Extrait de page -
——————————
En lien avec la let. c de l’art. 8 LACI, l’art. 12 LACI – intitulé « étrangers habitant en Suisse » – dispose qu’en dérogation à l’art. 13 LPGA, les étrangers sans permis d’établissement sont réputés domiciliés en Suisse aussi longtemps qu’ils y habitent, s’ils sont au bénéfice soit d’une autorisation de séjour leur permettant d’exercer une activité lucrative soit d’un permis de saisonnier.

Ainsi, au regard du droit suisse, le droit à l’indemnité de chômage suppose que l’assuré soit domicilié en Suisse (art. 8 al. 1 let. c LACI ; cf. art. 12 LACI pour les étrangers habitant en Suisse). En matière d’assurance-chômage, sous l’empire de la LACI, la notion de domicile ne se détermine pas selon les critères du droit civil (arrêts du Tribunal fédéral 8C_658/2012 du 15 février 2013 consid. 3 et 8C_270/2007 du 7 décembre 2007 consid. 2).

Le droit à l’indemnité de chômage suppose la résidence effective en Suisse, ainsi que l’intention de conserver cette résidence pendant un certain temps et d’en faire, durant cette période, le centre de ses relations personnelles (ATF 125 V 465 consid. 2a ; 115 V 448 consid. 1). Cette condition implique la présence physique de l’assuré en Suisse (dans le sens d’un séjour habituel), ainsi que l’intention de s’y établir et d’y créer son centre de vie (arrêt du Tribunal fédéral 8C_703/2017 du 29 mars 2018 consid. 2 et les références). La résidence en Suisse au sens de la LACI ne présuppose pas un séjour effectif ininterrompu sur le territoire suisse. La résidence habituelle en Suisse est suffisante (arrêt du Tribunal fédéral 8C_270/2007 du 7 décembre 2012 consid. 2.2).

C’est à l’assuré de rendre vraisemblable qu’il réside en Suisse, en collaborant à l’établissement des faits dans la mesure où cela est exigible (Boris RUBIN, Assurance-chômage et service public de l'emploi, 2019, n°124, p. 26).
——————————
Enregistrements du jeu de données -
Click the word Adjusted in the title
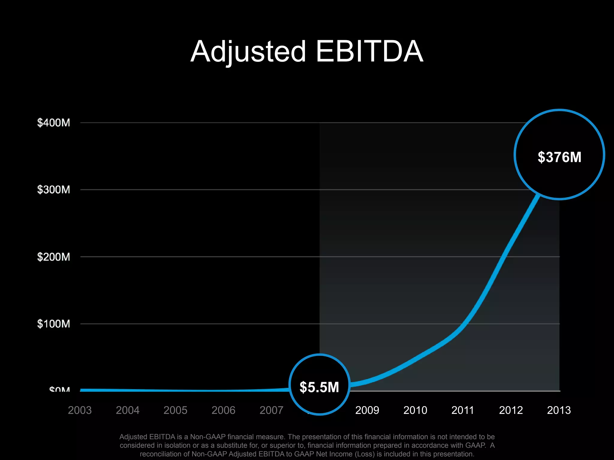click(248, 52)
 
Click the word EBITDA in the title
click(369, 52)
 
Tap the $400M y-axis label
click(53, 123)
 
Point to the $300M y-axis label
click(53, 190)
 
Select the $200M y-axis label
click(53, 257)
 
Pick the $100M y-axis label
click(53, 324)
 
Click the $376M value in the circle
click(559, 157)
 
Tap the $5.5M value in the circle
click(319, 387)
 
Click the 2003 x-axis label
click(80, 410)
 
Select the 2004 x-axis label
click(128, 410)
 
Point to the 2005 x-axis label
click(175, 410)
——————————
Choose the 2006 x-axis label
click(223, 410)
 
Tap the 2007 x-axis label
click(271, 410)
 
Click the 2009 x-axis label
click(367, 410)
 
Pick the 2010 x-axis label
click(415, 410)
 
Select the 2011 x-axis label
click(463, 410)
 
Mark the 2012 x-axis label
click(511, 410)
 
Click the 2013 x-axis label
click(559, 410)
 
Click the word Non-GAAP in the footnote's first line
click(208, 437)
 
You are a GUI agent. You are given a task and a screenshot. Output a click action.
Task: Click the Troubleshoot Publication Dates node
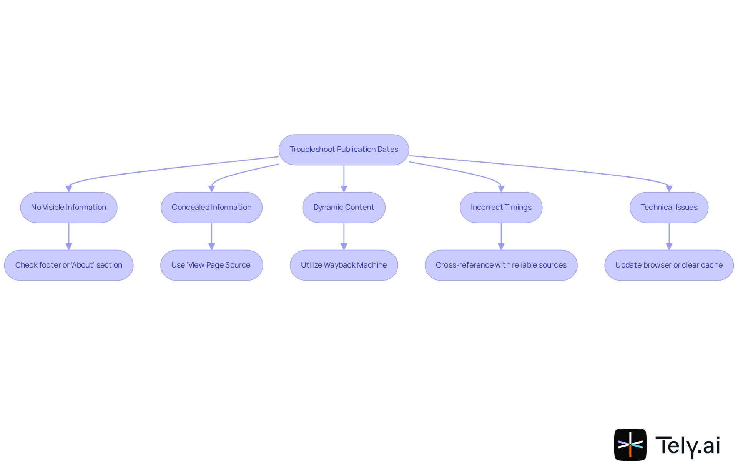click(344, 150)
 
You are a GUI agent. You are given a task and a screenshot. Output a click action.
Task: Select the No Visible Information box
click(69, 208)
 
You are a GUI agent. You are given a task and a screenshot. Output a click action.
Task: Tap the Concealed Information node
——————————
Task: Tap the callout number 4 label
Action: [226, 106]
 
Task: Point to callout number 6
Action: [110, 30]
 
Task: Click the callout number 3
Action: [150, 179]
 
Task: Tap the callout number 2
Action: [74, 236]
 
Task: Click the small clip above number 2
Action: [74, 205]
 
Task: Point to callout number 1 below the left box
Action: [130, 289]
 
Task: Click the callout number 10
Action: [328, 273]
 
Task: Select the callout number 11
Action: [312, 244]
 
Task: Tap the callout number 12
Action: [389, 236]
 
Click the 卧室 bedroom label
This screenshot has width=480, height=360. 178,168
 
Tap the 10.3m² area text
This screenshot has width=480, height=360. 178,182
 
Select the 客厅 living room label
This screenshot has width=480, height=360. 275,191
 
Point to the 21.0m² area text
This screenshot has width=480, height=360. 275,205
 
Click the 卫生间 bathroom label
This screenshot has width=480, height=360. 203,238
——————————
Actions à mener -
[A] Modifiez le passage de l'extrait sur l'assurance-chômage qui va de « Ainsi, au regard » jusqu'à « 2007 consid. 2). » en y remplaçant « droit civil » par « droit privé ».
[B] D'après l'extrait sur l'assurance-chômage, à qui revient-il de rendre vraisemblable la résidence en Suisse ?
[C] Poursuivez l'extrait sur la résidence en matière d'assurance-chômage à la suite de sa dernière phrase.

Résultats des consignes -
[A]
Ainsi, au regard du droit suisse, le droit à l’indemnité de chômage suppose que l’assuré soit domicilié en Suisse (art. 8 al. 1 let. c LACI ; cf. art. 12 LACI pour les étrangers habitant en Suisse). En matière d’assurance-chômage, sous l’empire de la LACI, la notion de domicile ne se détermine pas selon les critères du droit privé (arrêts du Tribunal fédéral 8C_658/2012 du 15 février 2013 consid. 3 et 8C_270/2007 du 7 décembre 2007 consid. 2).

[B] À l'assuré, qui doit collaborer à l'établissement des faits dans la mesure où cela est exigible.

[C]
Le juge des assurances sociales fonde sa décision, sauf dispositions contraires de la loi, sur les faits qui, faute d'être établis de manière irréfutable, apparaissent comme les plus vraisemblables, c'est-à-dire qui présentent un degré de vraisemblance prépondérante. Il ne suffit donc pas qu'un fait puisse être considéré seulement comme une hypothèse possible. Parmi tous les éléments de fait allégués ou envisageables, le juge doit, le cas échéant, retenir ceux qui lui paraissent les plus probables (ATF 126 V 360 consid. 5b ; 125 V 195 consid. 2 et les références ; cf. ATF 130 III 324 consid. 3.2 et 3.3). Aussi n'existe-t-il pas, en droit des assurances sociales, un principe selon lequel l'administration ou le juge devrait statuer, dans le doute, en faveur de l'assuré (ATF 126 V 322 consid. 5a).

5.        a. Pour ces qui est des mesures provisionnelles et de l’effet suspensif, l’art. 100 al. 4 LACI dispose que les oppositions et les recours contre les décisions prises en vertu des art. 15 LACI (aptitude au placement) et 30 LACI (suspension du droit à l’indemnité de chômage) n’ont pas d’effet suspensif (cf. aussi ATF 126 V 407).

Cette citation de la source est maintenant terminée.